[YOUR ASSIGNMENT] Line by line, repeat all the material exactly as it appears.

[RECORDS SHOWN]

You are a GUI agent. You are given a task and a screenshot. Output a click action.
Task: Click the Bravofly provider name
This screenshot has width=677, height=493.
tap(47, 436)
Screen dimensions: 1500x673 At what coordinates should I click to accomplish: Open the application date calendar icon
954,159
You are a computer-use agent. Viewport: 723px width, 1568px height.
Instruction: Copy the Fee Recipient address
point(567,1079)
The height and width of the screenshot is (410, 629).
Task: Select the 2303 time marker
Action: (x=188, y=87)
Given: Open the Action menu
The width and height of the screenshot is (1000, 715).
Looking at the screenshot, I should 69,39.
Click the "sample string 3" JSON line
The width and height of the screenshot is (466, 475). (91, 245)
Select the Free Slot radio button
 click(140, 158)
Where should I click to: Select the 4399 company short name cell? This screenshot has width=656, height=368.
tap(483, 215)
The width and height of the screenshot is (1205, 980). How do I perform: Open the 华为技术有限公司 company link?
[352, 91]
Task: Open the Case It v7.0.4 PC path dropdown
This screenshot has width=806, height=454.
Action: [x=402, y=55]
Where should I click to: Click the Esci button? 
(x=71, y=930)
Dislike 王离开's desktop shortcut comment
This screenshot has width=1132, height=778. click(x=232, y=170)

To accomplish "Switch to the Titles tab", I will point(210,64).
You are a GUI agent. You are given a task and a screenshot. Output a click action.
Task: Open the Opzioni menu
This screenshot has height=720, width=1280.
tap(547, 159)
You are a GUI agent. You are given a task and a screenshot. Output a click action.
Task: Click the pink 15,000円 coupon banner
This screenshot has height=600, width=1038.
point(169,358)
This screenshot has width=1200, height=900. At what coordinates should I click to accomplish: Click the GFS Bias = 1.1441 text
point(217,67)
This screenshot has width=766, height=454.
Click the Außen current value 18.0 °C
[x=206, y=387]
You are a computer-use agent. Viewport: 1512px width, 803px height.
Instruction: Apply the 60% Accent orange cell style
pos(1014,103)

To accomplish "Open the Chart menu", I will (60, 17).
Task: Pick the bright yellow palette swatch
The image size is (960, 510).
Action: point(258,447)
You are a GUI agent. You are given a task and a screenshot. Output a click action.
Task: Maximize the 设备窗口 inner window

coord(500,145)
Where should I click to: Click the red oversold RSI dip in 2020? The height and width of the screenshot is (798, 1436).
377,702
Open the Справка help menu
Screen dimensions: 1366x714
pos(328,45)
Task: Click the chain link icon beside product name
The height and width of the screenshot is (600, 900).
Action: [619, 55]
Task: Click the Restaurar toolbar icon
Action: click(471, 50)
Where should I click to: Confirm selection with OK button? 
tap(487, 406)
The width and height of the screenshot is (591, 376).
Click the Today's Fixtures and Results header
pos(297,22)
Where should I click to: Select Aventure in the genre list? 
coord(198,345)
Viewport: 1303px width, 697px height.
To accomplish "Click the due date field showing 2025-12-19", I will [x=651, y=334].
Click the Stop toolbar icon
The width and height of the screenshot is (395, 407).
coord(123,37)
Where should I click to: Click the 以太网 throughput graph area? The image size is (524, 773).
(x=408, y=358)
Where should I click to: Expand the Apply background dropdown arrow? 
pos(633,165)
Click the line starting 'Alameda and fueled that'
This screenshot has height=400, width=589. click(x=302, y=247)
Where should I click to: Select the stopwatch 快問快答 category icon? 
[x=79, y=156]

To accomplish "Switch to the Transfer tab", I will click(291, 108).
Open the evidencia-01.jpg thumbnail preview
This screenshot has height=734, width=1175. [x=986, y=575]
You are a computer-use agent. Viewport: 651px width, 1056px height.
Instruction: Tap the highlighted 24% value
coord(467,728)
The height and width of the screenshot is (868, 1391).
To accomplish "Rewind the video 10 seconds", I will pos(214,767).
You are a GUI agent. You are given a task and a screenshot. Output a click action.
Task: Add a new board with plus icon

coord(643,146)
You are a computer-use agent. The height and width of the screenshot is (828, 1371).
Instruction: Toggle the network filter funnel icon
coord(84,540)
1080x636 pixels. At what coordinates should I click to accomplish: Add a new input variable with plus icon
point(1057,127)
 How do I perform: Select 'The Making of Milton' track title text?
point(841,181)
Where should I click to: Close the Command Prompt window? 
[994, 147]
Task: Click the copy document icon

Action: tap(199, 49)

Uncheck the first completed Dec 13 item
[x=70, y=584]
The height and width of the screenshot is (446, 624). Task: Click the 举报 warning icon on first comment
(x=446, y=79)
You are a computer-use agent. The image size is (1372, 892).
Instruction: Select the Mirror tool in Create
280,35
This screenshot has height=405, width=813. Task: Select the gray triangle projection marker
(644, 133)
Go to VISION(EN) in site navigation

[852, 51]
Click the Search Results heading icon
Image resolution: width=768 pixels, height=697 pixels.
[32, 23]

[WRITTEN ANSWER]
You are a GUI agent. You are given a task and a screenshot. Output a click action.
Task: Click the Bravofly provider name
This screenshot has width=677, height=493.
tap(47, 436)
Screen dimensions: 1500x673 At what coordinates should I click to accomplish: Open the application date calendar icon
954,159
You are a computer-use agent. Viewport: 723px width, 1568px height.
Instruction: Copy the Fee Recipient address
point(567,1079)
The height and width of the screenshot is (410, 629).
Task: Select the 2303 time marker
Action: (x=188, y=87)
Given: Open the Action menu
The width and height of the screenshot is (1000, 715).
Looking at the screenshot, I should 69,39.
Click the "sample string 3" JSON line
The width and height of the screenshot is (466, 475). (91, 245)
Select the Free Slot radio button
 click(140, 158)
Where should I click to: Select the 4399 company short name cell? This screenshot has width=656, height=368.
tap(483, 215)
The width and height of the screenshot is (1205, 980). How do I perform: Open the 华为技术有限公司 company link?
[352, 91]
Task: Open the Case It v7.0.4 PC path dropdown
This screenshot has width=806, height=454.
Action: [x=402, y=55]
Where should I click to: Click the Esci button? 
(x=71, y=930)
Dislike 王离开's desktop shortcut comment
This screenshot has width=1132, height=778. click(x=232, y=170)

To accomplish "Switch to the Titles tab", I will point(210,64).
You are a GUI agent. You are given a task and a screenshot. Output a click action.
Task: Open the Opzioni menu
This screenshot has height=720, width=1280.
tap(547, 159)
You are a GUI agent. You are given a task and a screenshot. Output a click action.
Task: Click the pink 15,000円 coupon banner
This screenshot has height=600, width=1038.
point(169,358)
This screenshot has width=1200, height=900. At what coordinates should I click to accomplish: Click the GFS Bias = 1.1441 text
point(217,67)
This screenshot has width=766, height=454.
Click the Außen current value 18.0 °C
[x=206, y=387]
You are a computer-use agent. Viewport: 1512px width, 803px height.
Instruction: Apply the 60% Accent orange cell style
pos(1014,103)

To accomplish "Open the Chart menu", I will (60, 17).
Task: Pick the bright yellow palette swatch
The image size is (960, 510).
Action: point(258,447)
You are a GUI agent. You are given a task and a screenshot. Output a click action.
Task: Maximize the 设备窗口 inner window

coord(500,145)
Where should I click to: Click the red oversold RSI dip in 2020? The height and width of the screenshot is (798, 1436).
377,702
Open the Справка help menu
Screen dimensions: 1366x714
pos(328,45)
Task: Click the chain link icon beside product name
The height and width of the screenshot is (600, 900).
Action: [619, 55]
Task: Click the Restaurar toolbar icon
Action: click(471, 50)
Where should I click to: Confirm selection with OK button? 
tap(487, 406)
The width and height of the screenshot is (591, 376).
Click the Today's Fixtures and Results header
pos(297,22)
Where should I click to: Select Aventure in the genre list? 
coord(198,345)
Viewport: 1303px width, 697px height.
To accomplish "Click the due date field showing 2025-12-19", I will [x=651, y=334].
Click the Stop toolbar icon
The width and height of the screenshot is (395, 407).
coord(123,37)
Where should I click to: Click the 以太网 throughput graph area? The image size is (524, 773).
(x=408, y=358)
Where should I click to: Expand the Apply background dropdown arrow? 
pos(633,165)
Click the line starting 'Alameda and fueled that'
This screenshot has height=400, width=589. click(x=302, y=247)
Where should I click to: Select the stopwatch 快問快答 category icon? 
[x=79, y=156]

To accomplish "Switch to the Transfer tab", I will click(291, 108).
Open the evidencia-01.jpg thumbnail preview
This screenshot has height=734, width=1175. [x=986, y=575]
You are a computer-use agent. Viewport: 651px width, 1056px height.
Instruction: Tap the highlighted 24% value
coord(467,728)
The height and width of the screenshot is (868, 1391).
To accomplish "Rewind the video 10 seconds", I will pos(214,767).
You are a GUI agent. You are given a task and a screenshot. Output a click action.
Task: Add a new board with plus icon

coord(643,146)
You are a computer-use agent. The height and width of the screenshot is (828, 1371).
Instruction: Toggle the network filter funnel icon
coord(84,540)
1080x636 pixels. At what coordinates should I click to accomplish: Add a new input variable with plus icon
point(1057,127)
 How do I perform: Select 'The Making of Milton' track title text?
point(841,181)
Where should I click to: Close the Command Prompt window? 
[994, 147]
Task: Click the copy document icon

Action: tap(199, 49)

Uncheck the first completed Dec 13 item
[x=70, y=584]
The height and width of the screenshot is (446, 624). Task: Click the 举报 warning icon on first comment
(x=446, y=79)
You are a computer-use agent. The image size is (1372, 892).
Instruction: Select the Mirror tool in Create
280,35
This screenshot has height=405, width=813. Task: Select the gray triangle projection marker
(644, 133)
Go to VISION(EN) in site navigation

[852, 51]
Click the Search Results heading icon
Image resolution: width=768 pixels, height=697 pixels.
[32, 23]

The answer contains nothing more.